It took me a pretty long time to really get into Achtung Baby. I was instantly drawn to “One” and “Mysterious Ways,” two of U2‘s most well-known songs, but I resisted the rest of the album because it just wasn’t inviting like The Joshua Tree (1987), the album that catapulted the band to international superstardom. (And, much later, my teenage world.) I do remember listening through Achtung Baby a couple of times and thinking it was very good, but it still failed to really leave an impression; it was just kind of there. It wasn’t until some months ago when I was stuck on a cross-country flight that I listened to Achtung Baby again and thought, “Whoa. What took me so long to get into this?” The answer, I think, is simpler than I initially thought. The Joshua Tree is a very warm record; it’s wide and lush with fertile landscapes and bright, airy textures.
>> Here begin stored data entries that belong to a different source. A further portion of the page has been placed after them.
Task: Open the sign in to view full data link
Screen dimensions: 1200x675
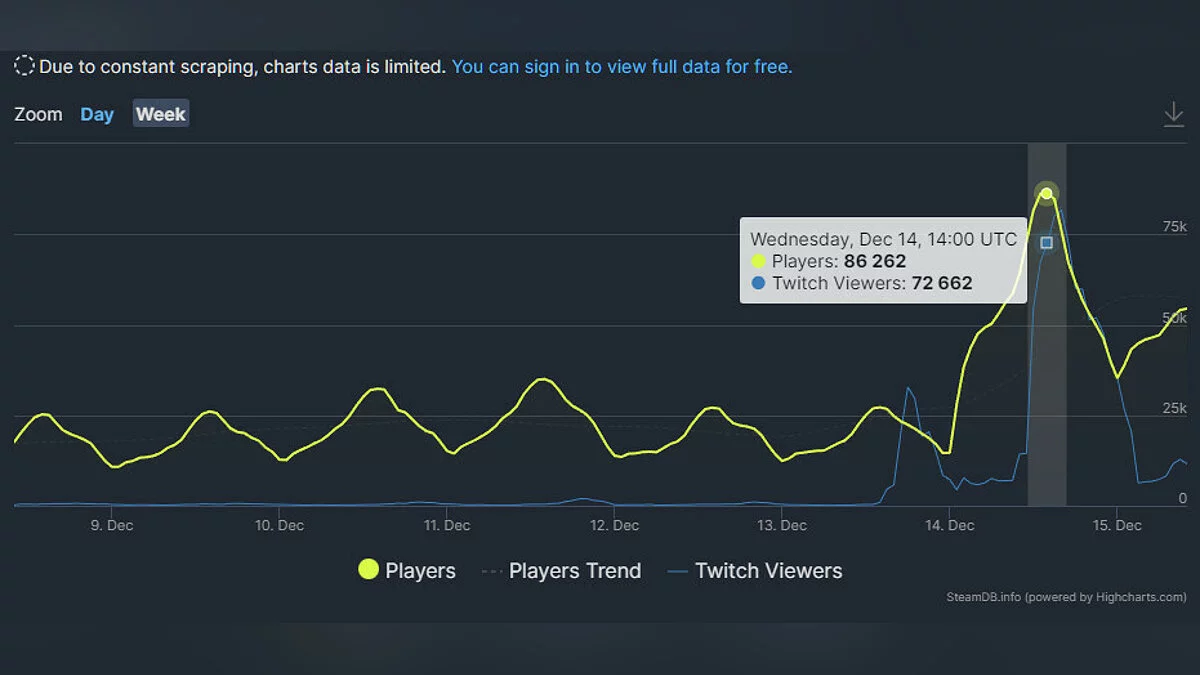Action: (x=622, y=67)
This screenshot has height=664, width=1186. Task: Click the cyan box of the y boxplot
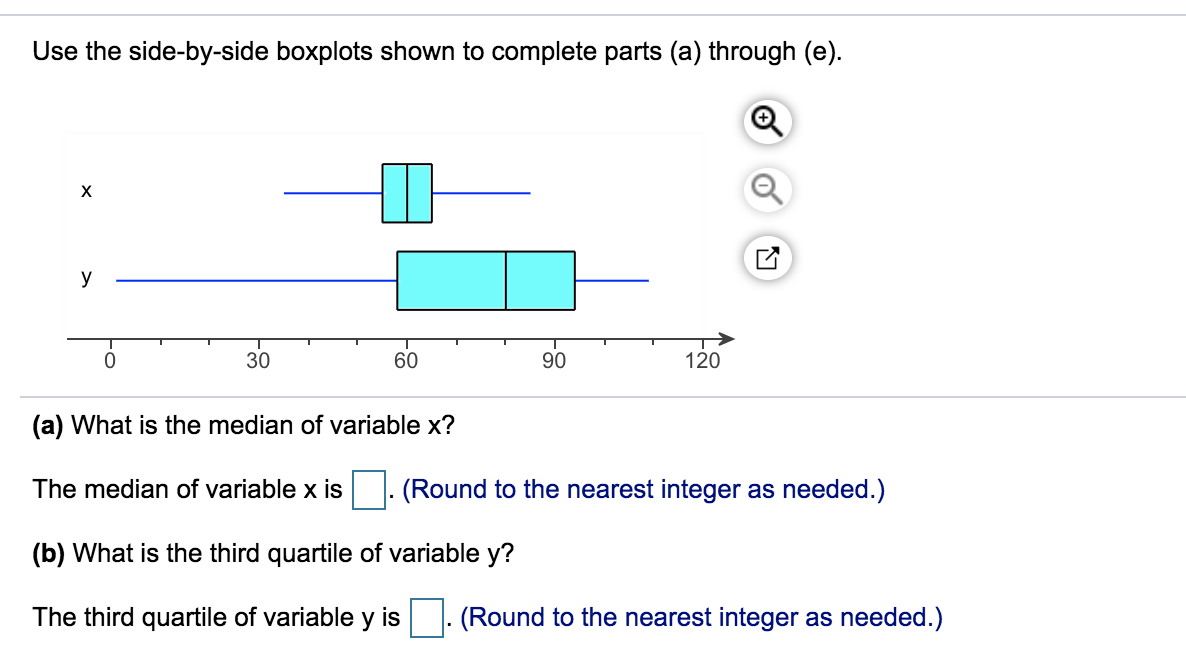point(486,281)
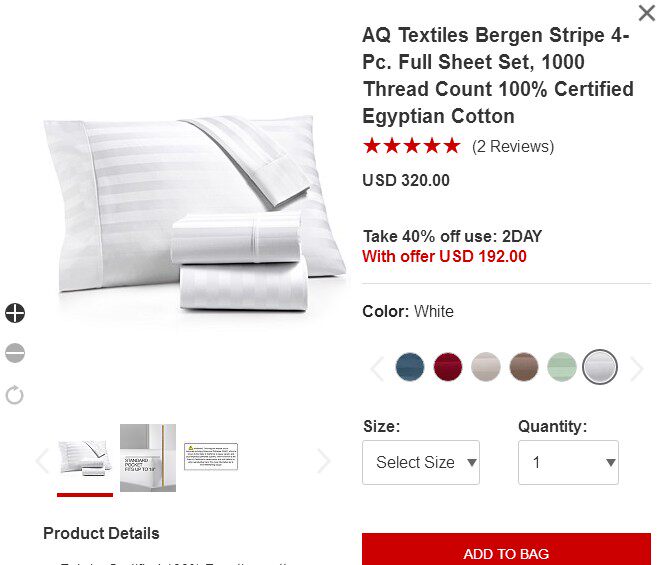Choose the mint green color swatch
This screenshot has width=661, height=565.
562,367
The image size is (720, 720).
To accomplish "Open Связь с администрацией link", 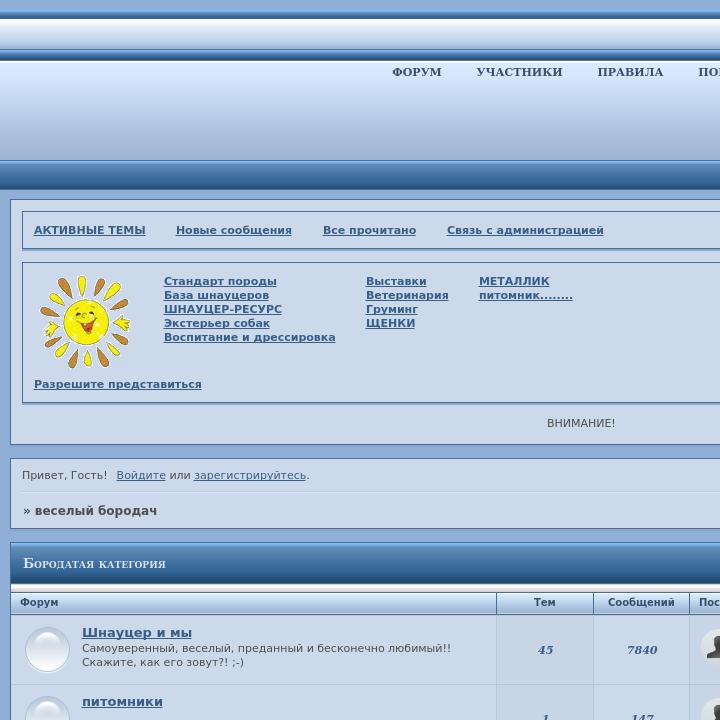I will coord(525,230).
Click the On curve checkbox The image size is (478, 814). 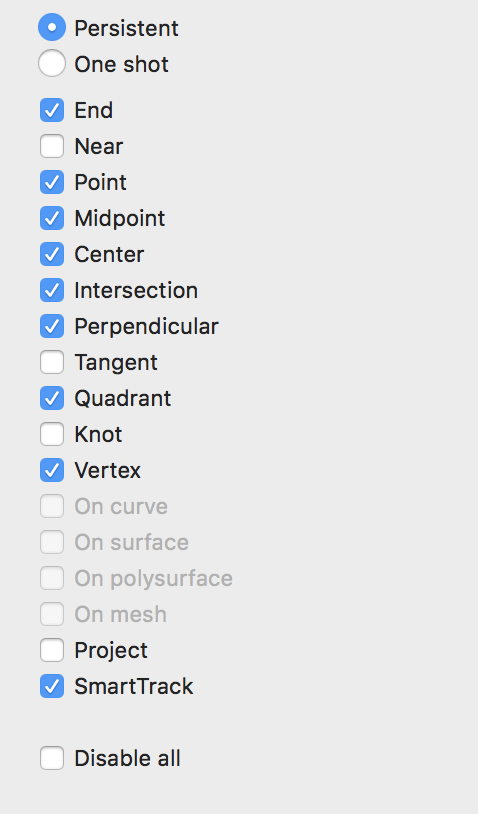click(x=52, y=506)
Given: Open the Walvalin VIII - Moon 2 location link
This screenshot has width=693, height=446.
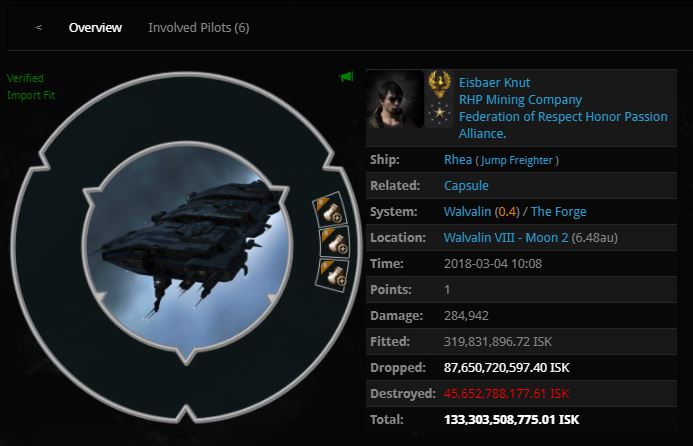Looking at the screenshot, I should (506, 238).
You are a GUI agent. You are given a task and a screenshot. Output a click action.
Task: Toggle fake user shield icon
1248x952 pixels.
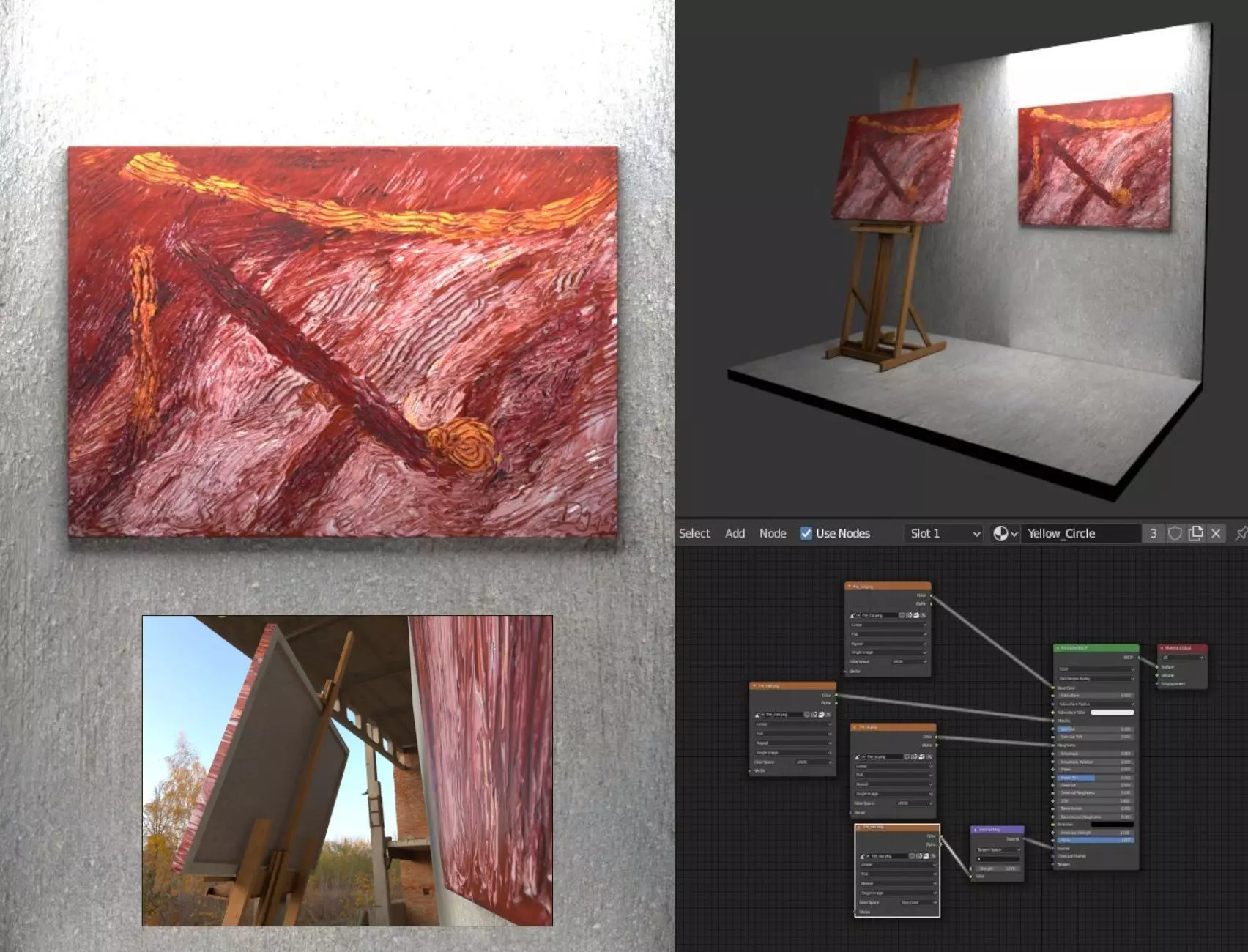point(1175,533)
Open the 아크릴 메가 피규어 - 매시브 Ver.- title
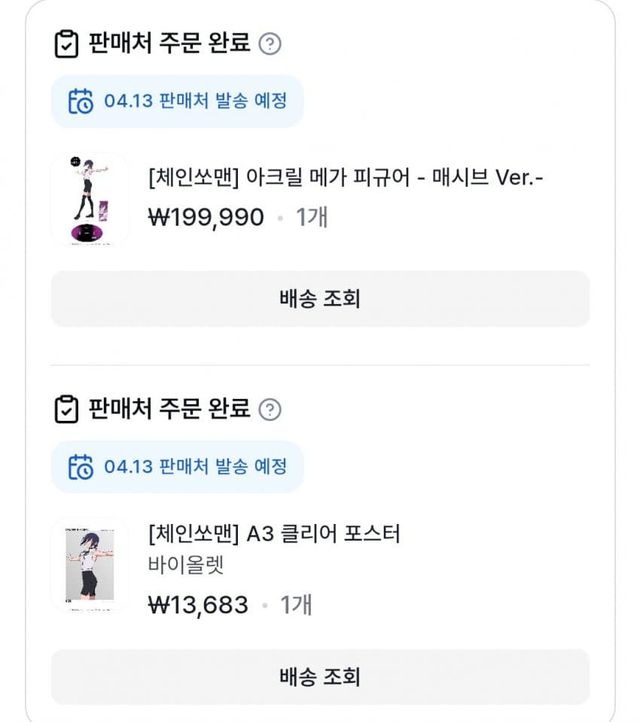 (x=345, y=180)
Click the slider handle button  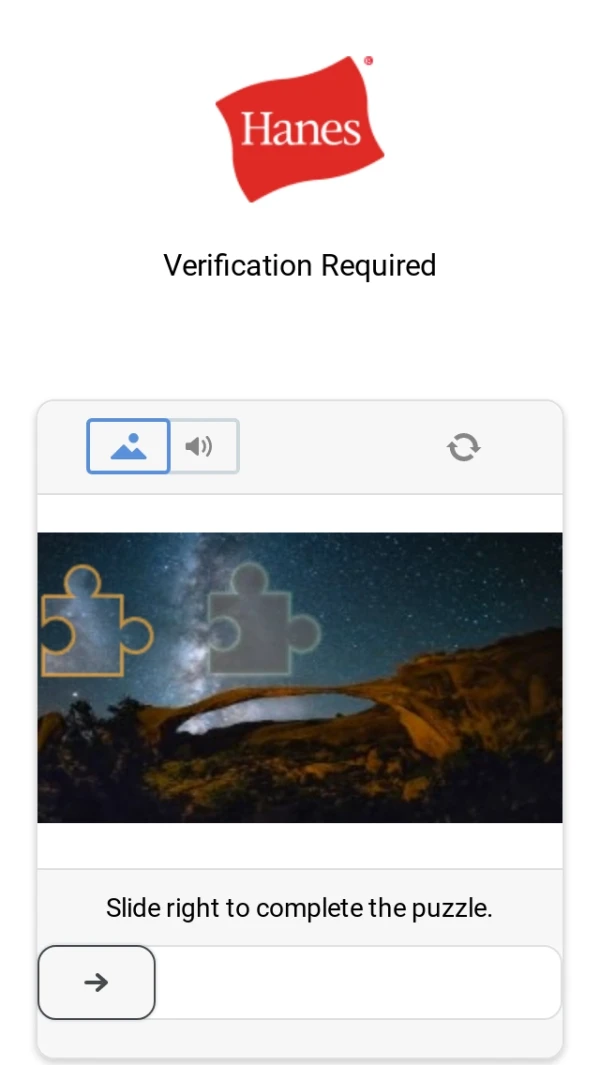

Achtung Baby is cold and dark, using seemingly infinite layers of distortion to keep you at a distance. It’s just not an album that you can throw on and casually listen to. (At least, that’s been my experience.) It’s interesting to me that I can’t discuss Achtung Baby without comparing it to The Joshua Tree. The Joshua Tree is the first U2 album I got into, and I don’t think I’m alone in using it as the standard against which all of their other albums are judged. U2 followed up The Joshua Tree with Rattle and Hum (1988), a rockumentary that flopped miserably, forcing the band to retreat into the wilderness in bitter defeat for the first time in their careers. Everything about The Joshua Tree is outward and expansive. Achtung Baby is the opposite, with more introspective songwriting and dense, distorted soundscapes.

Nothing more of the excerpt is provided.